▶ [Kutipan teks]:
==================================================
Kalau pergi ke Jalan Kayu Putih, Jakarta Timur, kita mungkin bertanya-tanya, apakah ada pohon kayu putih sehingga jalan itu dinamai demikian? Kalau ada, di mana pohon itu bisa ditemui? Nah, kalau ingin melihat seperti apa pohon kayu putih, datanglah ke GKI Kayu Putih. Anda akan menemuinya di halaman gereja. ( _*Rada ngga masuk akal sih bhw gara-gara ada sebatang pohon di halaman gedung gereja GKI Kayu Putih terus jalan besar itu diberi nama Kayu Putih. Tapi wong orang mau membanggakan gerejanya masa ngga boleh, ya sudah lah kita terima saja*_)
==================================================
▶ [Data yang diberikan]:
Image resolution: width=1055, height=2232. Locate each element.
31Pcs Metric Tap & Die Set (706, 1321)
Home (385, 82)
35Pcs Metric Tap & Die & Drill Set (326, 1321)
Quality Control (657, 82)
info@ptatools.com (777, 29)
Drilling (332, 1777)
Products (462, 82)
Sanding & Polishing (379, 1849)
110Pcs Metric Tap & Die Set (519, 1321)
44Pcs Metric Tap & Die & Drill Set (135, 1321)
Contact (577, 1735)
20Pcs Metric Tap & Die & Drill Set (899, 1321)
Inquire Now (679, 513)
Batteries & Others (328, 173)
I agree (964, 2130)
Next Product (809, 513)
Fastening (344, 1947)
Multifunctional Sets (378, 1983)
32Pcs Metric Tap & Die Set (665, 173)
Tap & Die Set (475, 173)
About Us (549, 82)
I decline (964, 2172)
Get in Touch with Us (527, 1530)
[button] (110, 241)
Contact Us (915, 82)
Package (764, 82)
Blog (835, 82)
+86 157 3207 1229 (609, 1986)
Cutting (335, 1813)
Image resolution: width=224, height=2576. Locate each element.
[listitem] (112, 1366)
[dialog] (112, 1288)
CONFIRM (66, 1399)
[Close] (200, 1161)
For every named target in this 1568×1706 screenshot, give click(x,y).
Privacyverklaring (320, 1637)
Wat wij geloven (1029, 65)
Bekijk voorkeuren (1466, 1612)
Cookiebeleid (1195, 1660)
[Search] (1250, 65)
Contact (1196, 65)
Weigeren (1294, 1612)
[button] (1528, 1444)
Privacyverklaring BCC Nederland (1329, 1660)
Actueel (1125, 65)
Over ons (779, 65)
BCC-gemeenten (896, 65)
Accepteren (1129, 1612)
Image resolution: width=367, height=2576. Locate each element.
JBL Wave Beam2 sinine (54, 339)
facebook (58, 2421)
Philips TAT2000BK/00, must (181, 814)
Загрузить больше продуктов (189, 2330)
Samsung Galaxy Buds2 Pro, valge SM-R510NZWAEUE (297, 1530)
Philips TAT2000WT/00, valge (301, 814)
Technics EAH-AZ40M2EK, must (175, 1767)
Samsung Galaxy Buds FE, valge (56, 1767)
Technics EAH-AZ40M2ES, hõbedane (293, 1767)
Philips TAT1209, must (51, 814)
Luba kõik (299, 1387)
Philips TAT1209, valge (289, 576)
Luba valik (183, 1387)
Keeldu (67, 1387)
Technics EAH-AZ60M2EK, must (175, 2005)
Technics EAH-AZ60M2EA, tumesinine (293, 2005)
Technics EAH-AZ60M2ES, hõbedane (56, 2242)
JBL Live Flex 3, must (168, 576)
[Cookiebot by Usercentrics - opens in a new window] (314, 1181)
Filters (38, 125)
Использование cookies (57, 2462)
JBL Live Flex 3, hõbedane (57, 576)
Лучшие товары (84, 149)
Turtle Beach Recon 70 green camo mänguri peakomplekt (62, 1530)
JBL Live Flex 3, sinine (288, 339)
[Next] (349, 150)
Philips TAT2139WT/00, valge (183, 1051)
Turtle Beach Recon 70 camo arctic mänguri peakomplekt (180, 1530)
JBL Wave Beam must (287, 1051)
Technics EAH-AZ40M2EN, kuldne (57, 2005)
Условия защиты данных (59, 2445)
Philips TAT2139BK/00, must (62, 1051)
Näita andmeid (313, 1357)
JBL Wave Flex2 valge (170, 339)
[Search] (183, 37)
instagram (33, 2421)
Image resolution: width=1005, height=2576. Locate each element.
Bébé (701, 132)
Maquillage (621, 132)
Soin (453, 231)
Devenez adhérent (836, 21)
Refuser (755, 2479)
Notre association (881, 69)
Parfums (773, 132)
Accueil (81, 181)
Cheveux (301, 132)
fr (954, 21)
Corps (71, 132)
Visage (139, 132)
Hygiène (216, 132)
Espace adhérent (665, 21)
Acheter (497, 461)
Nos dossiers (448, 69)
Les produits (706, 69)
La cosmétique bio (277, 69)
==================================================
▶ [Selesaikan soal berikut]:
- 1) Kembalikan tanpa perubahan bagian kutipan teks tentang Jalan Kayu Putih, dimulai dari kata-kata yang memuat "Kalau pergi ke" dan berhenti setelah "kita terima saja*_)".
- 2) Menurut kutipan teks tentang Jalan Kayu Putih, mengapa orang yang ingin melihat pohon kayu putih disarankan datang ke GKI Kayu Putih? Jawab dalam satu sampai tiga kalimat.
- 3) Di wilayah mana Jalan Kayu Putih berada menurut kutipan teks?
Baris-baris data di atas tidak diperlukan.

▶ [Kunci jawaban]:
- 1)
Kalau pergi ke Jalan Kayu Putih, Jakarta Timur, kita mungkin bertanya-tanya, apakah ada pohon kayu putih sehingga jalan itu dinamai demikian? Kalau ada, di mana pohon itu bisa ditemui? Nah, kalau ingin melihat seperti apa pohon kayu putih, datanglah ke GKI Kayu Putih. Anda akan menemuinya di halaman gereja. ( _*Rada ngga masuk akal sih bhw gara-gara ada sebatang pohon di halaman gedung gereja GKI Kayu Putih terus jalan besar itu diberi nama Kayu Putih. Tapi wong orang mau membanggakan gerejanya masa ngga boleh, ya sudah lah kita terima saja*_)

- 2) Orang itu disarankan ke sana karena pohon kayu putih dapat ditemui di halaman gereja GKI Kayu Putih.

- 3) Jakarta Timur.